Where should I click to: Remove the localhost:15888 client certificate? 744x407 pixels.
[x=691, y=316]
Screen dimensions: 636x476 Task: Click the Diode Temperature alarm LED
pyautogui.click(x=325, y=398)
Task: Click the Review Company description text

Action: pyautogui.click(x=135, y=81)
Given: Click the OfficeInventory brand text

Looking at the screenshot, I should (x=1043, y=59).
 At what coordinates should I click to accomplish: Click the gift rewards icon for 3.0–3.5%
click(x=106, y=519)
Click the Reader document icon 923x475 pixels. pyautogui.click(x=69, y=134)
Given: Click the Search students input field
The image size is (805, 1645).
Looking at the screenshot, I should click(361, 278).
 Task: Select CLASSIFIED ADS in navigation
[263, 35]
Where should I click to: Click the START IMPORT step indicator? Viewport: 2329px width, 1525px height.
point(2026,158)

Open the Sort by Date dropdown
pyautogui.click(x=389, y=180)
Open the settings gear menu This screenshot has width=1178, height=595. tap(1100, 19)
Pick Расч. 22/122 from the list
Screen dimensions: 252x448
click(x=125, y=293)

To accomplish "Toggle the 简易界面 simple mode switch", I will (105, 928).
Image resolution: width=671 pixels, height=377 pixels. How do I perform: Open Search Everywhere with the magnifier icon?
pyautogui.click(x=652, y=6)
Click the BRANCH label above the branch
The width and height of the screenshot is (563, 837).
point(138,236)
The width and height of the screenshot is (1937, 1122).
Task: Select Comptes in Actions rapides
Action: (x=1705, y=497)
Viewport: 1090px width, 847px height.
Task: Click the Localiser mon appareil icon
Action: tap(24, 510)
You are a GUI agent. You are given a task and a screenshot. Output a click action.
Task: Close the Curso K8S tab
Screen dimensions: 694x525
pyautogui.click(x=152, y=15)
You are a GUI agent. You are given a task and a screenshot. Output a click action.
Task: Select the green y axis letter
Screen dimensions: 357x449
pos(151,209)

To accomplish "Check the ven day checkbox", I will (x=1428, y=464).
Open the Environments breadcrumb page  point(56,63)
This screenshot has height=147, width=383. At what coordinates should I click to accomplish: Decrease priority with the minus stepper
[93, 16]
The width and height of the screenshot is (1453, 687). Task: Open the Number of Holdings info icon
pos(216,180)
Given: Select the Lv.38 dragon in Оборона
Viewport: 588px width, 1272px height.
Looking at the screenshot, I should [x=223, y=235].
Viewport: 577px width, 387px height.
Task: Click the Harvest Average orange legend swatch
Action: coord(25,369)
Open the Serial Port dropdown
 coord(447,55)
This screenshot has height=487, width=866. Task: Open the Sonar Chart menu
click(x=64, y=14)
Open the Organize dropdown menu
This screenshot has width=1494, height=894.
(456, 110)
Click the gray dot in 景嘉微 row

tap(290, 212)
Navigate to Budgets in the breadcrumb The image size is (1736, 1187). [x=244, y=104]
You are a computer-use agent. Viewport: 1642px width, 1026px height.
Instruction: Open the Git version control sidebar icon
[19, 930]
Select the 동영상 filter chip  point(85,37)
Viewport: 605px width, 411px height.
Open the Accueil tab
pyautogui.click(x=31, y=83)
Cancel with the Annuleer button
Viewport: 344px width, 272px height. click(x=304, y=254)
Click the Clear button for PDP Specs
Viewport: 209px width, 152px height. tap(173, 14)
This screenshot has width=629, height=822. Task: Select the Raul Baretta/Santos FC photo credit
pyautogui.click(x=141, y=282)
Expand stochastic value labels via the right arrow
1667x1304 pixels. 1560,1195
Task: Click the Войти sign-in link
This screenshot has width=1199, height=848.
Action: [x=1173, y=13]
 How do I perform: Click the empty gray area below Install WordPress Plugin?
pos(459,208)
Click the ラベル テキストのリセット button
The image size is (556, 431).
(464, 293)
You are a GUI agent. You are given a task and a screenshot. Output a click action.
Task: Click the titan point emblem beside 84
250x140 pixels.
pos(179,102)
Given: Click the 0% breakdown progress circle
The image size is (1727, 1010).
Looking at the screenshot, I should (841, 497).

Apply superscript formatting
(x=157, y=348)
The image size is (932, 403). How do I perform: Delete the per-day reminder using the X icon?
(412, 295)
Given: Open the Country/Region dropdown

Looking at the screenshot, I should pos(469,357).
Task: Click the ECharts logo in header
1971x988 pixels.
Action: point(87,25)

Exercise requirements: Write out every one of the records above, line for line and with no changes.

Exercise output:
Where should I click to: Remove the localhost:15888 client certificate? 744x407 pixels.
[x=691, y=316]
Screen dimensions: 636x476 Task: Click the Diode Temperature alarm LED
pyautogui.click(x=325, y=398)
Task: Click the Review Company description text

Action: pyautogui.click(x=135, y=81)
Given: Click the OfficeInventory brand text

Looking at the screenshot, I should (x=1043, y=59).
 At what coordinates should I click to accomplish: Click the gift rewards icon for 3.0–3.5%
click(x=106, y=519)
Click the Reader document icon 923x475 pixels. pyautogui.click(x=69, y=134)
Given: Click the Search students input field
The image size is (805, 1645).
Looking at the screenshot, I should click(361, 278).
 Task: Select CLASSIFIED ADS in navigation
[263, 35]
Where should I click to: Click the START IMPORT step indicator? Viewport: 2329px width, 1525px height.
point(2026,158)

Open the Sort by Date dropdown
pyautogui.click(x=389, y=180)
Open the settings gear menu This screenshot has width=1178, height=595. tap(1100, 19)
Pick Расч. 22/122 from the list
Screen dimensions: 252x448
click(x=125, y=293)

To accomplish "Toggle the 简易界面 simple mode switch", I will (105, 928).
Image resolution: width=671 pixels, height=377 pixels. How do I perform: Open Search Everywhere with the magnifier icon?
pyautogui.click(x=652, y=6)
Click the BRANCH label above the branch
The width and height of the screenshot is (563, 837).
point(138,236)
The width and height of the screenshot is (1937, 1122).
Task: Select Comptes in Actions rapides
Action: (x=1705, y=497)
Viewport: 1090px width, 847px height.
Task: Click the Localiser mon appareil icon
Action: tap(24, 510)
You are a GUI agent. You are given a task and a screenshot. Output a click action.
Task: Close the Curso K8S tab
Screen dimensions: 694x525
pyautogui.click(x=152, y=15)
You are a GUI agent. You are given a task and a screenshot. Output a click action.
Task: Select the green y axis letter
Screen dimensions: 357x449
pos(151,209)

To accomplish "Check the ven day checkbox", I will (x=1428, y=464).
Open the Environments breadcrumb page  point(56,63)
This screenshot has height=147, width=383. At what coordinates should I click to accomplish: Decrease priority with the minus stepper
[93, 16]
The width and height of the screenshot is (1453, 687). Task: Open the Number of Holdings info icon
pos(216,180)
Given: Select the Lv.38 dragon in Оборона
Viewport: 588px width, 1272px height.
Looking at the screenshot, I should [x=223, y=235].
Viewport: 577px width, 387px height.
Task: Click the Harvest Average orange legend swatch
Action: coord(25,369)
Open the Serial Port dropdown
 coord(447,55)
This screenshot has height=487, width=866. Task: Open the Sonar Chart menu
click(x=64, y=14)
Open the Organize dropdown menu
This screenshot has width=1494, height=894.
(456, 110)
Click the gray dot in 景嘉微 row

tap(290, 212)
Navigate to Budgets in the breadcrumb The image size is (1736, 1187). [x=244, y=104]
You are a computer-use agent. Viewport: 1642px width, 1026px height.
Instruction: Open the Git version control sidebar icon
[19, 930]
Select the 동영상 filter chip  point(85,37)
Viewport: 605px width, 411px height.
Open the Accueil tab
pyautogui.click(x=31, y=83)
Cancel with the Annuleer button
Viewport: 344px width, 272px height. click(x=304, y=254)
Click the Clear button for PDP Specs
Viewport: 209px width, 152px height. tap(173, 14)
This screenshot has width=629, height=822. Task: Select the Raul Baretta/Santos FC photo credit
pyautogui.click(x=141, y=282)
Expand stochastic value labels via the right arrow
1667x1304 pixels. 1560,1195
Task: Click the Войти sign-in link
This screenshot has width=1199, height=848.
Action: [x=1173, y=13]
 How do I perform: Click the empty gray area below Install WordPress Plugin?
pos(459,208)
Click the ラベル テキストのリセット button
The image size is (556, 431).
(464, 293)
You are a GUI agent. You are given a task and a screenshot. Output a click action.
Task: Click the titan point emblem beside 84
250x140 pixels.
pos(179,102)
Given: Click the 0% breakdown progress circle
The image size is (1727, 1010).
Looking at the screenshot, I should (841, 497).

Apply superscript formatting
(x=157, y=348)
The image size is (932, 403). How do I perform: Delete the per-day reminder using the X icon?
(412, 295)
Given: Open the Country/Region dropdown

Looking at the screenshot, I should pos(469,357).
Task: Click the ECharts logo in header
1971x988 pixels.
Action: point(87,25)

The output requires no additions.